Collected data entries

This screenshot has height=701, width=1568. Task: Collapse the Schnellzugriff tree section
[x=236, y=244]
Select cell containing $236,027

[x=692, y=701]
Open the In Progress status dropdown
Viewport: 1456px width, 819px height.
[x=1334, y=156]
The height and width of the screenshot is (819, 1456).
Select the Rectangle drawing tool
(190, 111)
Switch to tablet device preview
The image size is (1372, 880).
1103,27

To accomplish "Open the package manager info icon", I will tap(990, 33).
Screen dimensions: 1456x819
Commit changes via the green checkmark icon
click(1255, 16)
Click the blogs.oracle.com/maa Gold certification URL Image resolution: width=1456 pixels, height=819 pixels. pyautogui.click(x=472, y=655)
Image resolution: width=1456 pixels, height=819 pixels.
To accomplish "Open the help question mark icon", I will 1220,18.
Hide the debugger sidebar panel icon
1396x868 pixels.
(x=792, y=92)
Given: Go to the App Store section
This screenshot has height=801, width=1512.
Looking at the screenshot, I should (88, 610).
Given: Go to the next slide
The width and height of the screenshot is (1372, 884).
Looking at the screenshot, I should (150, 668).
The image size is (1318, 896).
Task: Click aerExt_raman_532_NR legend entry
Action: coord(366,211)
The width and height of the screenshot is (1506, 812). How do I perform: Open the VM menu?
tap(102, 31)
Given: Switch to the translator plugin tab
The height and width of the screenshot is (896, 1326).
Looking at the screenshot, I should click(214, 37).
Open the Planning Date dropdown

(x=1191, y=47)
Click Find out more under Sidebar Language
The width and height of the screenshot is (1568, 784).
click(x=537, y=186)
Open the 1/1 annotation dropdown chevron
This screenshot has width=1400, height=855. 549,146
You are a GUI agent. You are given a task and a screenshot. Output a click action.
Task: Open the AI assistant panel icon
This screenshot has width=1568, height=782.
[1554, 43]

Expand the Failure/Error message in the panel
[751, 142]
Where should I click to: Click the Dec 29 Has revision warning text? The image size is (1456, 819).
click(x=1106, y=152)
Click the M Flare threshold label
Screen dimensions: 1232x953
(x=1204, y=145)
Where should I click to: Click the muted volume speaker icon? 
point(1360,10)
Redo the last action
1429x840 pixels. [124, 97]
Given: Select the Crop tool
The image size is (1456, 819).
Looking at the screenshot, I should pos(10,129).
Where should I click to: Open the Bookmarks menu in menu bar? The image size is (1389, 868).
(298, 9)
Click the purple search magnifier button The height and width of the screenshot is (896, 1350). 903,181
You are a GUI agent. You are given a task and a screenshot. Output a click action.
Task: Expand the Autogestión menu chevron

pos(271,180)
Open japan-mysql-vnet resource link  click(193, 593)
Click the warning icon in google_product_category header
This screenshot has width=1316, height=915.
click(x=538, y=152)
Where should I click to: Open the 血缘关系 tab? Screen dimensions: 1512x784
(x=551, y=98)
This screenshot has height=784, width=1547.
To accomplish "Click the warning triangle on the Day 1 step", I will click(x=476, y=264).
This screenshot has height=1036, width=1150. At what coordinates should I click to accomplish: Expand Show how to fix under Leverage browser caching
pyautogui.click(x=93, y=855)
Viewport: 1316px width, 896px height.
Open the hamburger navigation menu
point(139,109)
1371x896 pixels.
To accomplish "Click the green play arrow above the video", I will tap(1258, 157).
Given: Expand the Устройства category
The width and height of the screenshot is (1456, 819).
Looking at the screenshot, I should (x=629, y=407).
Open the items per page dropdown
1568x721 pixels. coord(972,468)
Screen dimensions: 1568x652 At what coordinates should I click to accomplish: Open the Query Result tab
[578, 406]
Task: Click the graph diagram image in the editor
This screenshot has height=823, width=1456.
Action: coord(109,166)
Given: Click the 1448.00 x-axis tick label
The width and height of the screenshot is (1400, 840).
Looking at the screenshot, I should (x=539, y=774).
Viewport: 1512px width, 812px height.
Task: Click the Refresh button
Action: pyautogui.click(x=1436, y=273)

■ **PROBLEM**
Transcribe every entry verbatim.

■ **SOLUTION TO THIS PROBLEM**
This screenshot has height=701, width=1568. Task: Collapse the Schnellzugriff tree section
[x=236, y=244]
Select cell containing $236,027

[x=692, y=701]
Open the In Progress status dropdown
Viewport: 1456px width, 819px height.
[x=1334, y=156]
The height and width of the screenshot is (819, 1456).
Select the Rectangle drawing tool
(190, 111)
Switch to tablet device preview
The image size is (1372, 880).
1103,27

To accomplish "Open the package manager info icon", I will tap(990, 33).
Screen dimensions: 1456x819
Commit changes via the green checkmark icon
click(1255, 16)
Click the blogs.oracle.com/maa Gold certification URL Image resolution: width=1456 pixels, height=819 pixels. pyautogui.click(x=472, y=655)
Image resolution: width=1456 pixels, height=819 pixels.
To accomplish "Open the help question mark icon", I will 1220,18.
Hide the debugger sidebar panel icon
1396x868 pixels.
(x=792, y=92)
Given: Go to the App Store section
This screenshot has height=801, width=1512.
Looking at the screenshot, I should (88, 610).
Given: Go to the next slide
The width and height of the screenshot is (1372, 884).
Looking at the screenshot, I should (150, 668).
The image size is (1318, 896).
Task: Click aerExt_raman_532_NR legend entry
Action: coord(366,211)
The width and height of the screenshot is (1506, 812). How do I perform: Open the VM menu?
tap(102, 31)
Given: Switch to the translator plugin tab
The height and width of the screenshot is (896, 1326).
Looking at the screenshot, I should click(214, 37).
Open the Planning Date dropdown

(x=1191, y=47)
Click Find out more under Sidebar Language
The width and height of the screenshot is (1568, 784).
click(x=537, y=186)
Open the 1/1 annotation dropdown chevron
This screenshot has width=1400, height=855. 549,146
You are a GUI agent. You are given a task and a screenshot. Output a click action.
Task: Open the AI assistant panel icon
This screenshot has width=1568, height=782.
[1554, 43]

Expand the Failure/Error message in the panel
[751, 142]
Where should I click to: Click the Dec 29 Has revision warning text? The image size is (1456, 819).
click(x=1106, y=152)
Click the M Flare threshold label
Screen dimensions: 1232x953
(x=1204, y=145)
Where should I click to: Click the muted volume speaker icon? 
point(1360,10)
Redo the last action
1429x840 pixels. [124, 97]
Given: Select the Crop tool
The image size is (1456, 819).
Looking at the screenshot, I should pos(10,129).
Where should I click to: Open the Bookmarks menu in menu bar? The image size is (1389, 868).
(298, 9)
Click the purple search magnifier button The height and width of the screenshot is (896, 1350). 903,181
You are a GUI agent. You are given a task and a screenshot. Output a click action.
Task: Expand the Autogestión menu chevron

pos(271,180)
Open japan-mysql-vnet resource link  click(193, 593)
Click the warning icon in google_product_category header
This screenshot has width=1316, height=915.
click(x=538, y=152)
Where should I click to: Open the 血缘关系 tab? Screen dimensions: 1512x784
(x=551, y=98)
This screenshot has height=784, width=1547.
To accomplish "Click the warning triangle on the Day 1 step", I will click(x=476, y=264).
This screenshot has height=1036, width=1150. At what coordinates should I click to accomplish: Expand Show how to fix under Leverage browser caching
pyautogui.click(x=93, y=855)
Viewport: 1316px width, 896px height.
Open the hamburger navigation menu
point(139,109)
1371x896 pixels.
To accomplish "Click the green play arrow above the video", I will tap(1258, 157).
Given: Expand the Устройства category
The width and height of the screenshot is (1456, 819).
Looking at the screenshot, I should (x=629, y=407).
Open the items per page dropdown
1568x721 pixels. coord(972,468)
Screen dimensions: 1568x652 At what coordinates should I click to accomplish: Open the Query Result tab
[578, 406]
Task: Click the graph diagram image in the editor
This screenshot has height=823, width=1456.
Action: coord(109,166)
Given: Click the 1448.00 x-axis tick label
The width and height of the screenshot is (1400, 840).
Looking at the screenshot, I should (x=539, y=774).
Viewport: 1512px width, 812px height.
Task: Click the Refresh button
Action: pyautogui.click(x=1436, y=273)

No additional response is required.